[[ DOCUMENT PASSAGE open ]]

And finally, have the mothers of any very young flowergirls and ring bearers get them ready, and “stand by” for encouragement and moral support. Be prepared that if there’s a tantrum or last-minute stage fright, to not risk a disruption or delay to your ceremony , and simply proceed without them. (Tip: regardless of how you practiced it at Rehearsal, sometimes they feel more secure if they go together–two flowergirls side by side, or a ringbearer and flowergirl together. This may not have been the original plan, but if it works at the time, go with it.) But think of them up to the last minute as “optional.” The rings can always take the other traditional way of getting to the altar–by means of the Maid of Honor or Best Man–and if the little ones are protesting loudly, have their mothers impound them to the dressing room. They can always pass out bubbles or favors at the reception.
#3. Although women are often accused (especially by men) of being world-class chit-chatters, gossips and “catcher-uppers”, men are equally guilty of this magpie-like indulgence that I like to refer to in my own genteel way as: gasbagging. Weddings are great places for catching up with out-of-town friends and relatives–so much so, that it can actually put a serious cog in the wheel of the proceedings. Particularly vulnerable are the parents of the couple, who may like to be in the entryway greeting the first guests in person as they arrive. This inevitably leads to S.U.G.–or socially-unstoppable-gasbagging. The reason it becomes difficult-to-impossible to cut off this gum-flapping is that the bridesmaids or groomsmen are reluctant to approach the couple’s parents and really assert themselves as to the need to break things up.
Well, hello! They’re the parents; they may even be the hosts (or co-hosts) of the event, but right now they have other roles–and duty calls. They need to be seated at a specific time (often with the bride’s father seating her mother before the bridesmaids begin their march), and as such they are now part of the wedding party. Make sure to specifically include going over this at the rehearsal, and that they are paying attention. Tell the parents, “10 minutes before the processional, the Best Man/Maid of Honor (or Wedding Coordinator) will come to bring you to the dressing room.” Make sure they understand that this will be an order, not a request. They will have to excuse themselves and disappear from view, until it’s time for the ceremony to begin. They will have plenty of time to get around to everyone later at the reception, and may even find Aunt Agnes entertaining after a couple of glasses of champagne.

[[ DOCUMENT PASSAGE closed ]]

▶ _REQUIRED ACTIONS_
1) Reproduce from the wedding-day advice the part that opens with the words containing "#3. Although women" and closes with "break things up.".
2) In the wedding-day advice, who will come 10 minutes before the processional to bring the parents to the dressing room?
3) Pick up the wedding-day advice after its last sentence and keep writing.

[[ DATA EXCERPTS open ]]

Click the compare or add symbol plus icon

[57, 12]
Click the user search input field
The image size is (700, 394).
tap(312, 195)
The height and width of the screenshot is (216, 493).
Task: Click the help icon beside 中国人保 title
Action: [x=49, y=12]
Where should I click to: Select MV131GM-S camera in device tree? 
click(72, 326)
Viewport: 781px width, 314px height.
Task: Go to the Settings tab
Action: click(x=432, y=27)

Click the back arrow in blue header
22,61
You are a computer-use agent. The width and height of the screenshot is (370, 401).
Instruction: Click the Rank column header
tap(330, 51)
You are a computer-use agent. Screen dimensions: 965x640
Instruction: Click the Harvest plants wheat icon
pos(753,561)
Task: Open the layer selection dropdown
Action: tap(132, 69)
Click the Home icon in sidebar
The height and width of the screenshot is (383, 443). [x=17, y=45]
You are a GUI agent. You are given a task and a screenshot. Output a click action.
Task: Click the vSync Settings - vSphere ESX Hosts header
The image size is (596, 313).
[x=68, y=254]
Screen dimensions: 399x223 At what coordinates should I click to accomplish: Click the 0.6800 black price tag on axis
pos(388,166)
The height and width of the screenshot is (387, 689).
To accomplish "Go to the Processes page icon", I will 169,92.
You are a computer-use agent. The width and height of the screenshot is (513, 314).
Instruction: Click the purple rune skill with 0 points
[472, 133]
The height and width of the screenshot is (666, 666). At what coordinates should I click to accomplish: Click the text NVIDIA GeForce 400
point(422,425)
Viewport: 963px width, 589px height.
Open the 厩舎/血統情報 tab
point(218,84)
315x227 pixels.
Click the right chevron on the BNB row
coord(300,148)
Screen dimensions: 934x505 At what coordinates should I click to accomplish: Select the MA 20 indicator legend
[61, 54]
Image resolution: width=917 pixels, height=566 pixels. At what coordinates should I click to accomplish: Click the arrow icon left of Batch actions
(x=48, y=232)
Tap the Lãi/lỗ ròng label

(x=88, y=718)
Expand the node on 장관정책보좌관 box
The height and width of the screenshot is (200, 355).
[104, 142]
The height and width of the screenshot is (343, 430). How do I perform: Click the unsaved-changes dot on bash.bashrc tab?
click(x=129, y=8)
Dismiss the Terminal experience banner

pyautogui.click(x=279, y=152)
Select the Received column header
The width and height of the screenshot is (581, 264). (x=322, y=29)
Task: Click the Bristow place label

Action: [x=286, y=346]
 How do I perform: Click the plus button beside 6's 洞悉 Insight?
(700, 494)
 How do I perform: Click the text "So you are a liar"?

[[ DATA EXCERPTS closed ]]

▶ _EXPECTED OUTPUTS_
1)
#3. Although women are often accused (especially by men) of being world-class chit-chatters, gossips and “catcher-uppers”, men are equally guilty of this magpie-like indulgence that I like to refer to in my own genteel way as: gasbagging. Weddings are great places for catching up with out-of-town friends and relatives–so much so, that it can actually put a serious cog in the wheel of the proceedings. Particularly vulnerable are the parents of the couple, who may like to be in the entryway greeting the first guests in person as they arrive. This inevitably leads to S.U.G.–or socially-unstoppable-gasbagging. The reason it becomes difficult-to-impossible to cut off this gum-flapping is that the bridesmaids or groomsmen are reluctant to approach the couple’s parents and really assert themselves as to the need to break things up.

2) The Best Man/Maid of Honor (or Wedding Coordinator).

3)
Still, you are not completely out the woods. In the entryway, there will remain, until forceably broken up, miscellaneous gaggles of gasbaggers, who will need to be politely but firmly approached by the groomsmen (or ushers), and told that it’s time to be seated , offering an arm to ladies and a “follow me, please,” to any ladyless gents.
If all else fails, BLINK THE LIGHTS IN THE LOBBY 3 TIMES (especially effective at night), then proceed to seat the groom’s parents. Just before seating the bride’s mother, if there are any guests rude enough to still be in the foyer (unless they just arrived and are scurrying for their seats), they should be politely warned that the ceremony is beginning, and there will be no further seating after this point.
Starting on time is a key element in setting up your ceremony and celebration for a smooth progression through the programmed events. Nobody can foresee or prevent an emergency that may cause a delay–but having a plan for handling that possibility, and planning ahead to avoid these other common roadblocks, can keep things on track for your event to unfold seamlessly–without disappointing your little cousin by having to dump the conga line because of lack of time.